We absolutely should start now. We should be spending each day here working on a long-term debt reduction plan, because unlike the haphazard, rushed legislation we have seen over the past few years, a real, credible, long-term fiscal plan cannot happen overnight. It requires bold spending reforms. It must include a way to restructure programs like Medicare and Social Security so we can prevent them from going bankrupt and preserve benefits for current and future retirees.
Let me state that again. Those of us who have stood up and taken a stand on dealing with these so-called political suicide issues--Medicare, Medicaid, and Social Security--are saying we need to do something now to prevent these programs from becoming insolvent, to prevent benefits from having to be reduced or massive tax increases on the next generation to be imposed in order to keep them solvent. We want to deal with that now so we don't undermine these programs.
Those who say we should not touch Medicare are not being truthful with current and future beneficiaries of that program. The same is true for Social Security. They are saying, we don't want to make the tough decision now to address some of these problems and make sensible reforms. We will be gone when this comes undone. What they are saying to people is that we are going to turn our heads to the plight of future beneficiaries, and even to current beneficiaries of these programs by not doing anything.

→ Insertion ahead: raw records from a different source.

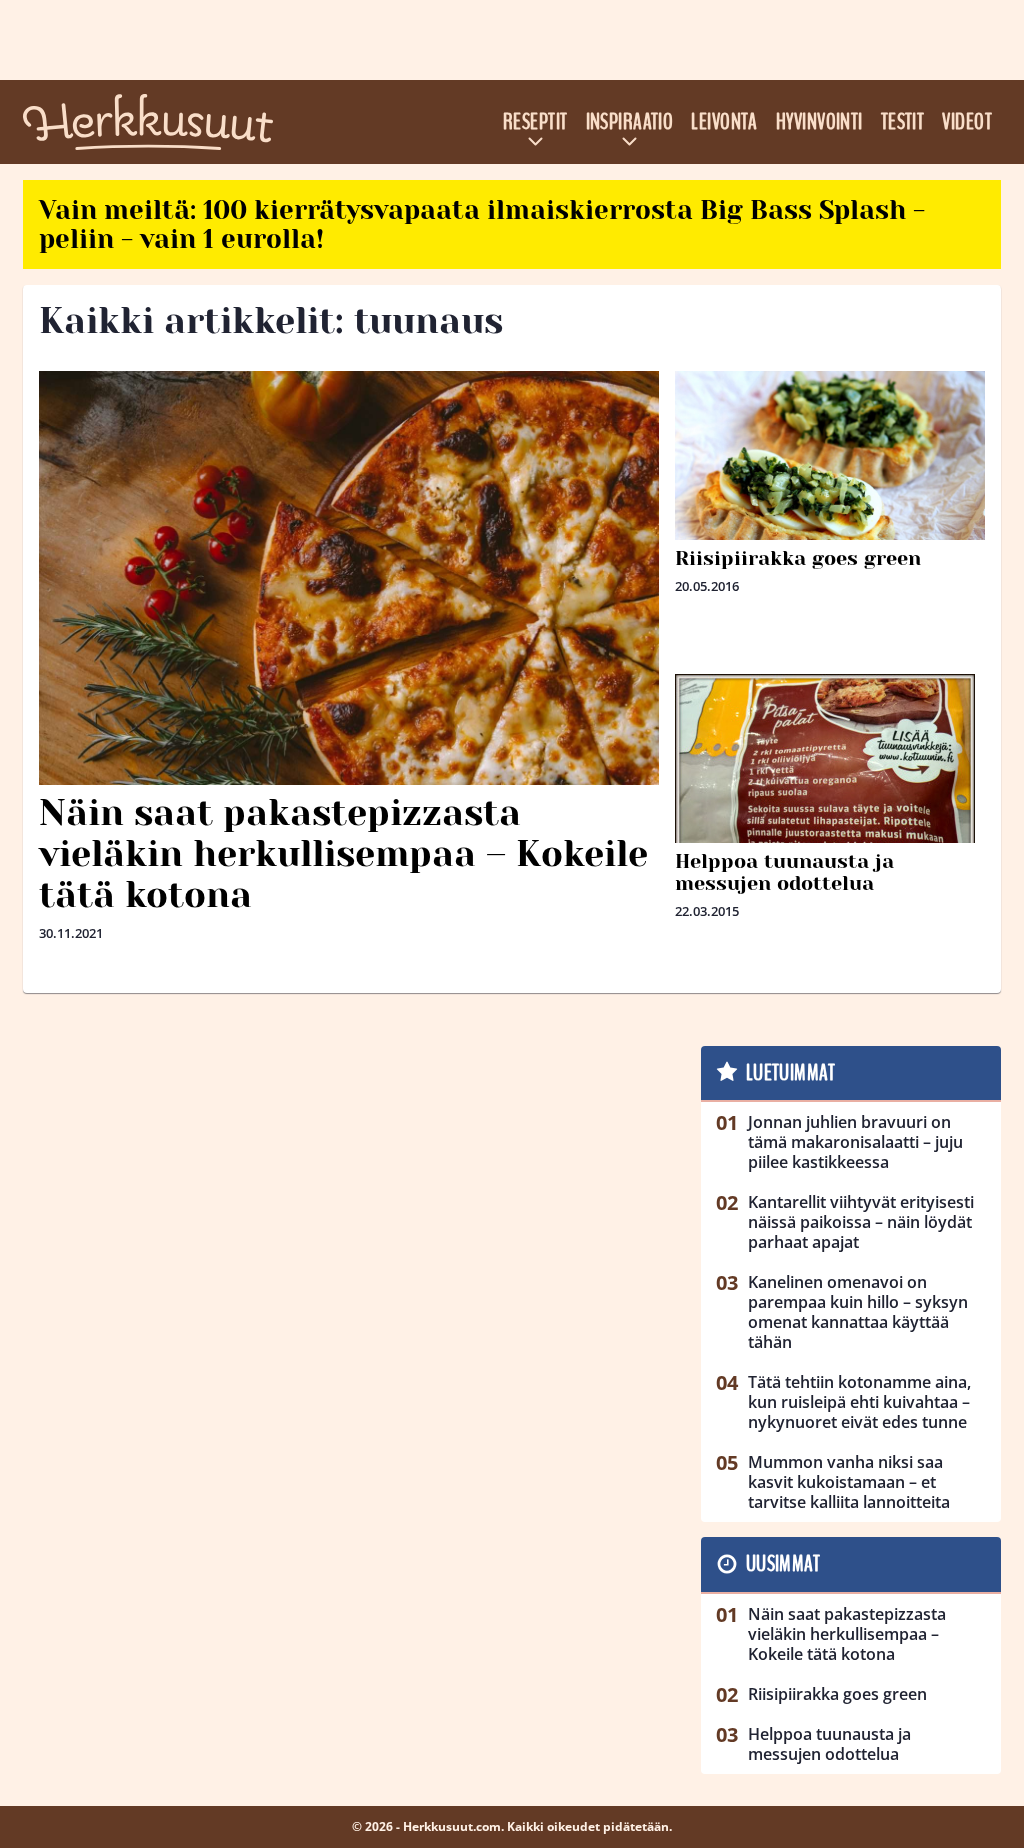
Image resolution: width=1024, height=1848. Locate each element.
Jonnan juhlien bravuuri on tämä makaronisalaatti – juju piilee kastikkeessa (855, 1142)
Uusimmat (783, 1564)
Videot (967, 122)
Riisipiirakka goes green (798, 558)
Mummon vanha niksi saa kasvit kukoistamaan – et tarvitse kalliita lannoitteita (849, 1482)
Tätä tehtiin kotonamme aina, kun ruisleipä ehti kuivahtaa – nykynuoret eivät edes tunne (859, 1402)
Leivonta (724, 122)
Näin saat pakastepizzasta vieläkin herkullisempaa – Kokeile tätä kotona (343, 854)
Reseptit (535, 122)
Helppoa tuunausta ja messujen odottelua (784, 872)
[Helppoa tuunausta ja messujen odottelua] (830, 779)
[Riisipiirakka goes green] (830, 478)
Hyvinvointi (819, 122)
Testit (903, 122)
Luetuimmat (790, 1073)
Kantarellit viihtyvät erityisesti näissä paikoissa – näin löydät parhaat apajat (861, 1222)
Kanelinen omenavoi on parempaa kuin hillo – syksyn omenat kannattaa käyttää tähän (858, 1312)
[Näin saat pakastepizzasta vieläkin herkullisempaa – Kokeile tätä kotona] (349, 577)
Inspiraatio (630, 122)
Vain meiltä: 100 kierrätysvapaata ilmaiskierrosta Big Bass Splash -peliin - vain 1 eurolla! (482, 224)
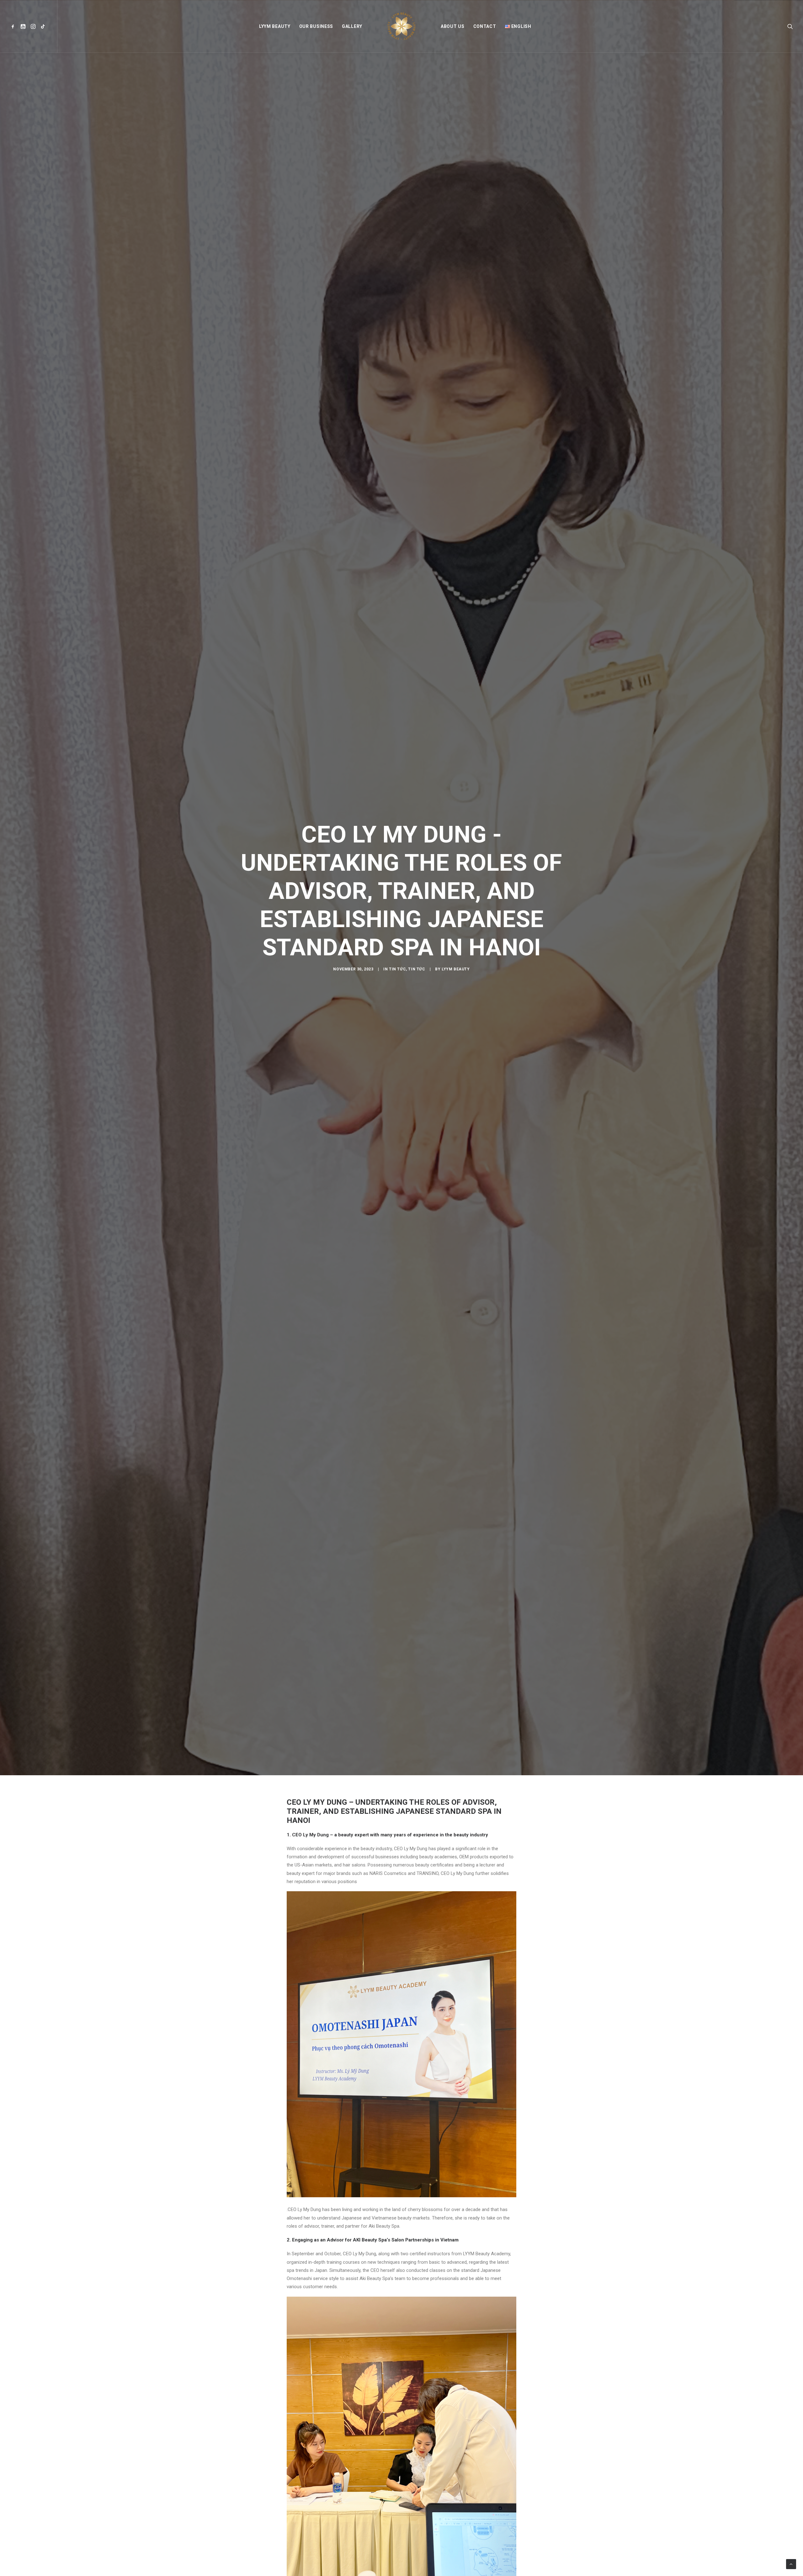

It is time we worked together to find a solution to this. I think there is a consensus that comprehensive tax reform--an area that I believe both sides can find common ground. Comprehensive tax reform is absolutely essential, as our witnesses all stated, to providing the growth element so this country and this economy can begin to grow. Additional revenue will come in from a more prosperous nation and from a greater rate of growth, and that will help us reduce our deficit spending, it will help us move toward a balanced budget, and keep us from continuing the plunge into more debt and more deficit.
Comprehensive tax reform is the best way to reduce the debt, grow the economy, and make America more competitive. Grow the economy--not more government. That is what makes us more competitive and puts more people back to work. That is what puts us on a path to American prosperity.
These things will not be easy. It will require time and it will demand political will courage. So let's get moving. The Senate majority leader needs to stop wasting time, allow Members to offer and vote on amendments so we can get to regular business of the Senate done and focus on the larger priority--growing this economy. Your Members, our Members--ones we like, ones we don't like. We are sent here to make the tough choices, to make our yes or our no and represent people back home. That is what the Senate is all about.
So instead of standing here speaking to an empty Chamber and letting the clock run down so these amendments can be closed out and never offered under this bill, we should be debating these issues. In doing so, we can get to the point where we will have our final vote and, hopefully, we will be funding the government going forward. It is called regular business and that ought to be our focus.
Growing this economy and strengthening it for future generations is the challenge before us. It is the challenge of our time. We need political will and courage and boldness to go forward, but it is absolutely essential for the future of this country. I suggest that instead of standing around doing nothing, we begin to address these issues.
Madam President, I yield the floor, and I suggest the absence of a quorum.